Look through the entries below and extract exactly the lines from the one containing "The image size is (740, 414)." through the one containing "How do I perform: Click", ends included.

■ **SOURCE DATA**:
——————

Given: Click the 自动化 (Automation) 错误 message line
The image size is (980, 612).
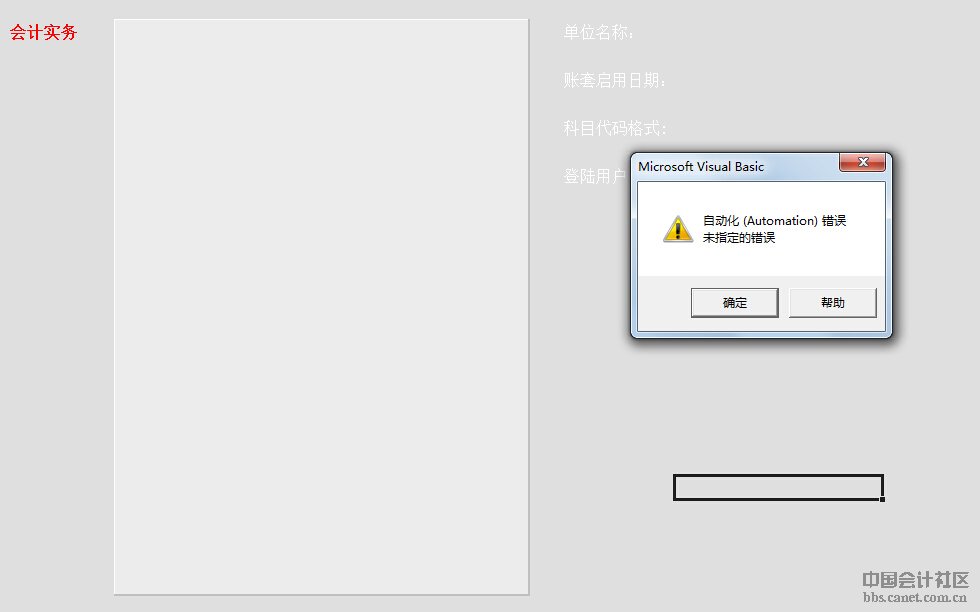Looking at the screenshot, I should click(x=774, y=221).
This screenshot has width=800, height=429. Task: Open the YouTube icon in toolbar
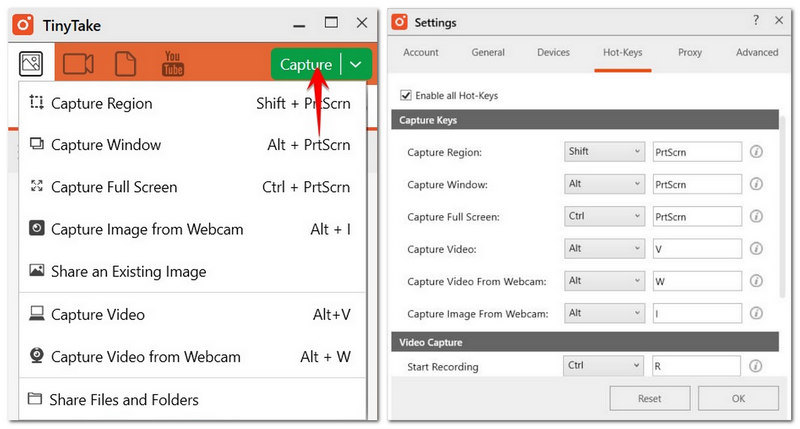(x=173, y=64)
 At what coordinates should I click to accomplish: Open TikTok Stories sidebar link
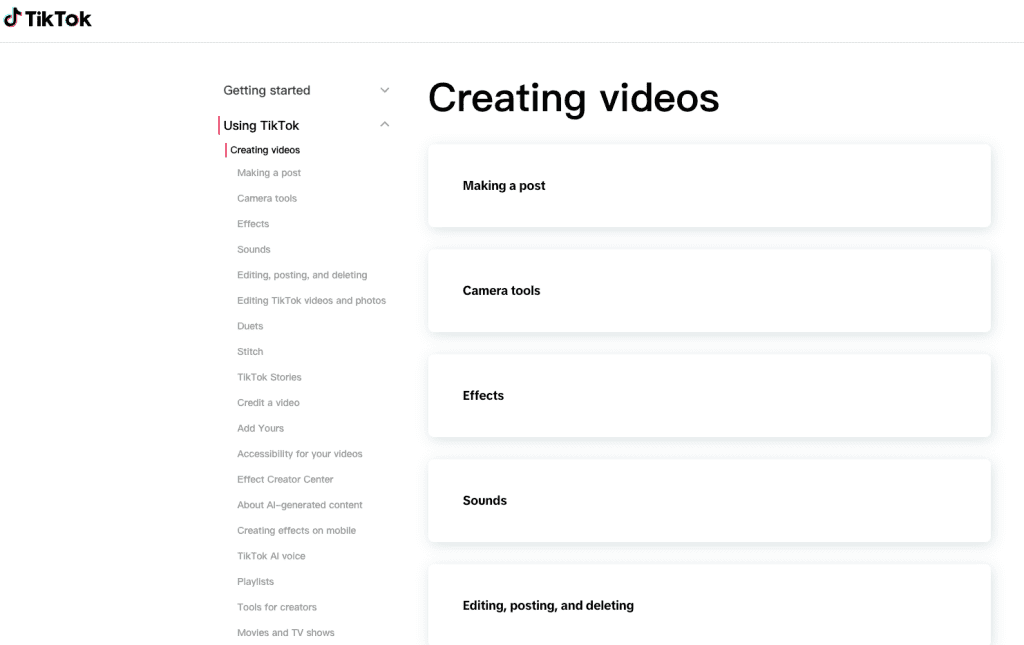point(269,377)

——————

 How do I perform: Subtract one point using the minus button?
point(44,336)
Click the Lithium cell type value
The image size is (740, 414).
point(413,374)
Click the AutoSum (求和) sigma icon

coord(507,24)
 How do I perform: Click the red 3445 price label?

——————

■ **TASK RESPONSE**:
The image size is (740, 414).
point(413,374)
Click the AutoSum (求和) sigma icon

coord(507,24)
 How do I perform: Click the red 3445 price label?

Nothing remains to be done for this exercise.